29 releases (stable)

2.2.2	Dec 28, 2022
2.2.0	Dec 15, 2022
2.1.3	Aug 26, 2022
2.1.2	Jul 24, 2022
0.1.15	May 20, 2022

#265 in Algorithms

27,304 downloads per month
Used in 11 crates (4 directly)

Custom license

50KB
721 lines

Stringmetrics

This is a Rust library for approximate string matching that implements simple algorithms such has Hamming distance, Levenshtein distance, Jaccard similarity, and more.

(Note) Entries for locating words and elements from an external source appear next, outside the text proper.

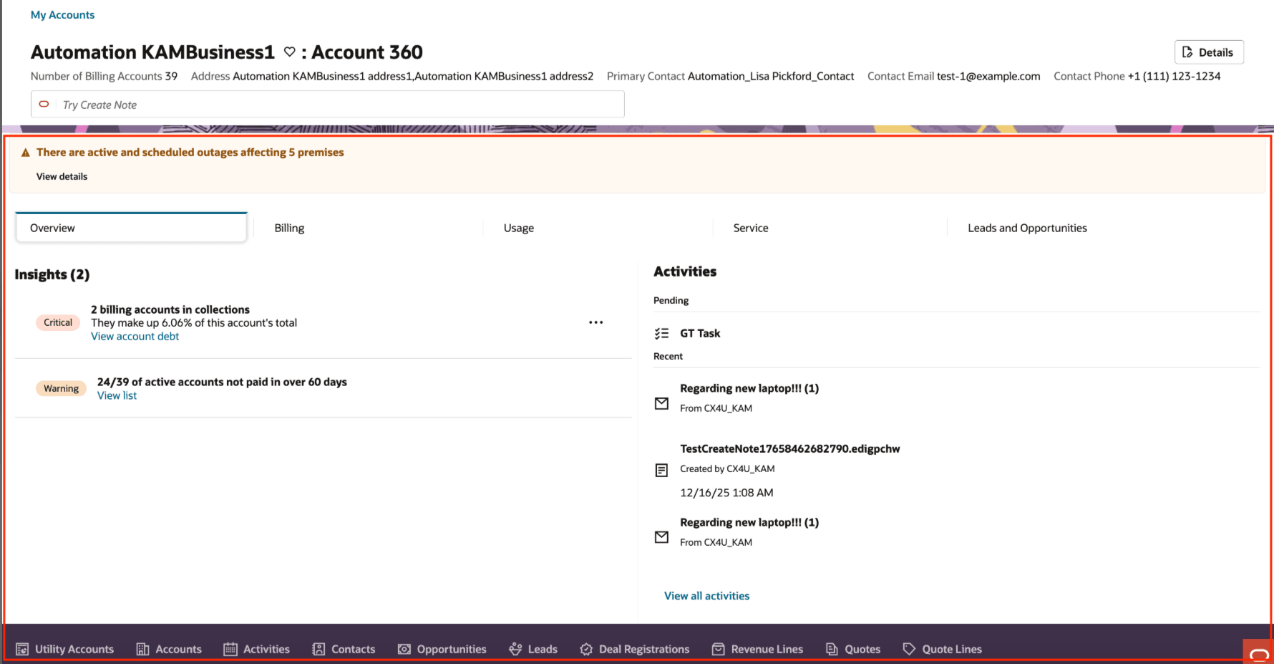The height and width of the screenshot is (664, 1274).
Task: Select the Opportunities icon in bottom navigation
Action: point(404,648)
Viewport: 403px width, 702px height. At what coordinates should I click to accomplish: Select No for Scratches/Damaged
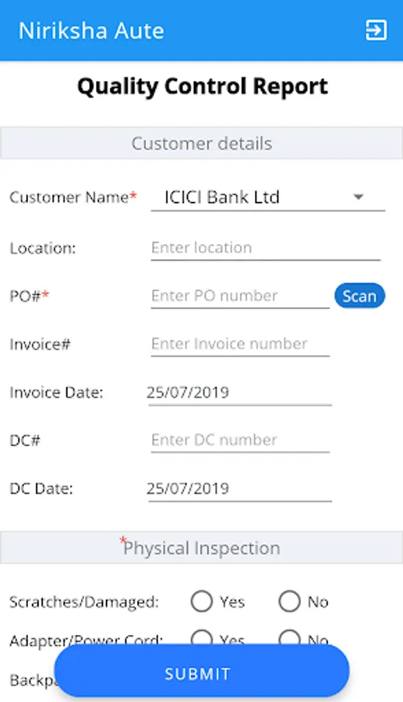(x=289, y=601)
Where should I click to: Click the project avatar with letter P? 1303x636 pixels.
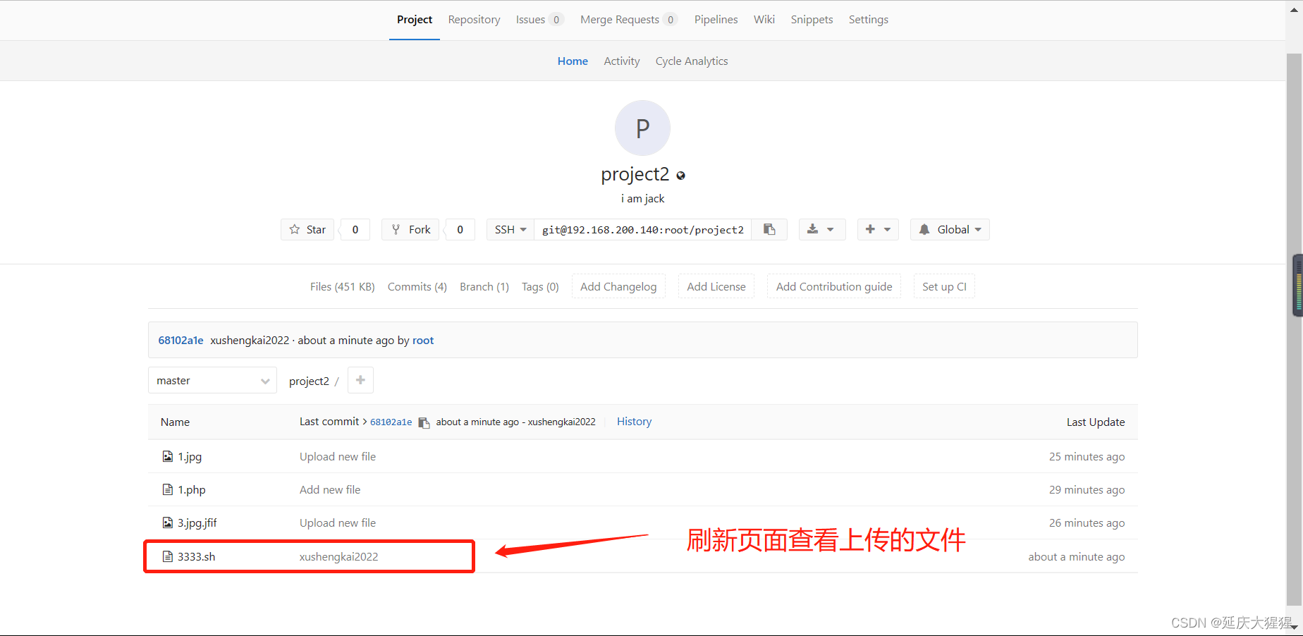(x=642, y=128)
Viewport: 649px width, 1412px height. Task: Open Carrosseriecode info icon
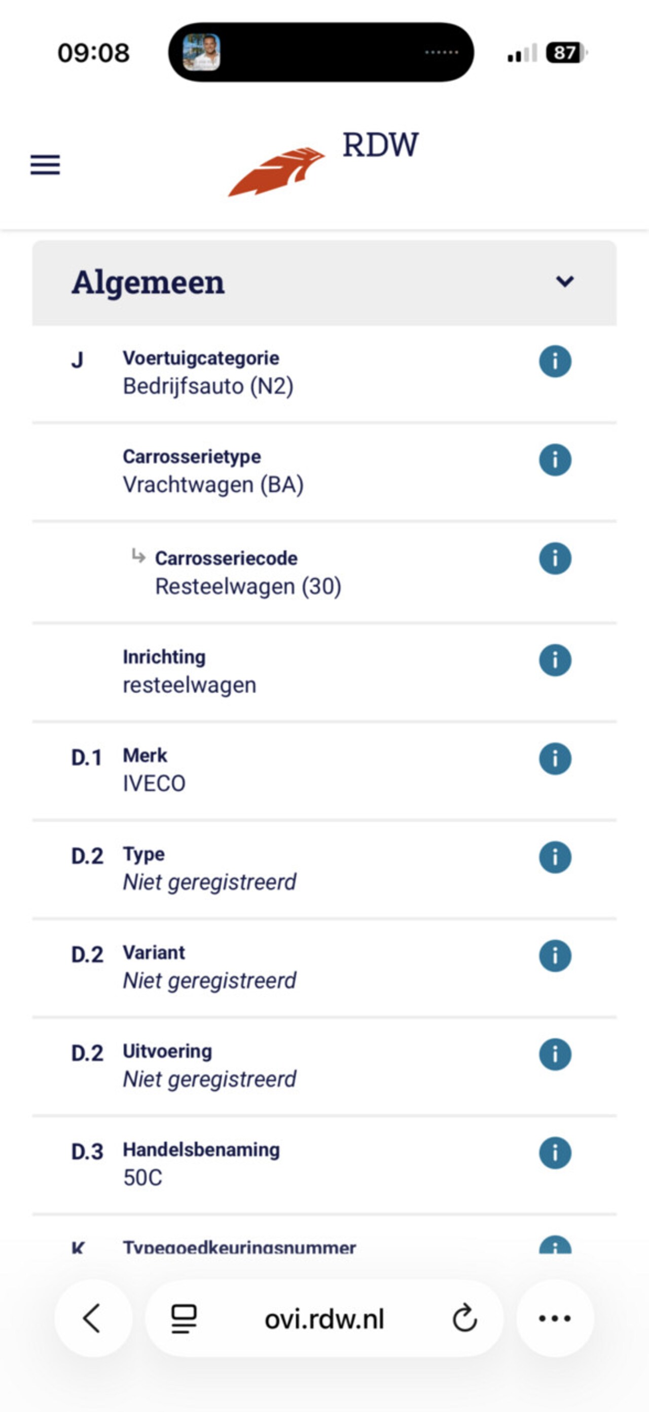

Here are some useful quick links:

Crate info: https://crates.io/crates/stringmetrics
Crate docs: https://docs.rs/stringmetrics/
Python library page: https://pypi.org/project/stringmetrics/
Crate source: https://github.com/pluots/stringmetrics

Algorithms

The main purpose of this library is to provide a variety of string metric functions. Included algorithms are:

Levenshtein Distance
Limited & Weighted Levenshtein Distance
Jaccard Similarity
Hamming Distance

See the documentation for full information. Some examples are below:

// Basic levenshtein distance
use stringmetrics::levenshtein;

assert_eq!(levenshtein("kitten", "sitting"), 3);

// Levenshtein distance with a limit to save computation time
use stringmetrics::levenshtein_limit;

assert_eq!(levenshtein_limit("a very long string", "short!", 4), 4);

// Set custom weights
use stringmetrics::{levenshtein_weight, LevWeights};

// This struct holds insertion, deletion, and substitution costs
let weights = LevWeights::new(4, 3, 2);
assert_eq!(levenshtein_weight("kitten", "sitting", 100, &weights), 8);

// Basic hamming distance
use stringmetrics::hamming;

let a = "abcdefg";
let b = "aaadefa";
assert_eq!(hamming(a, b), Ok(3));

Future Algorithms & Direction

Eventually, this library aims to add support for more algorithms. Intended work includes:

Update levenshtein distance to have a more performant algorithm for short (<64 characters) and long (>100 characters) strings
Add the Damerau–Levenshtein distance
Add the Jaro–Winkler distance
Add the Tversky index
Add Cosine similarity
Add some useful tokenizers with examples

License

See the LICENSE file for license information. The provided license does allow for proprietary use and adaptation; that being said, I kindly suggest that if you come up with an improvement, you submit a pull request and help us all out :)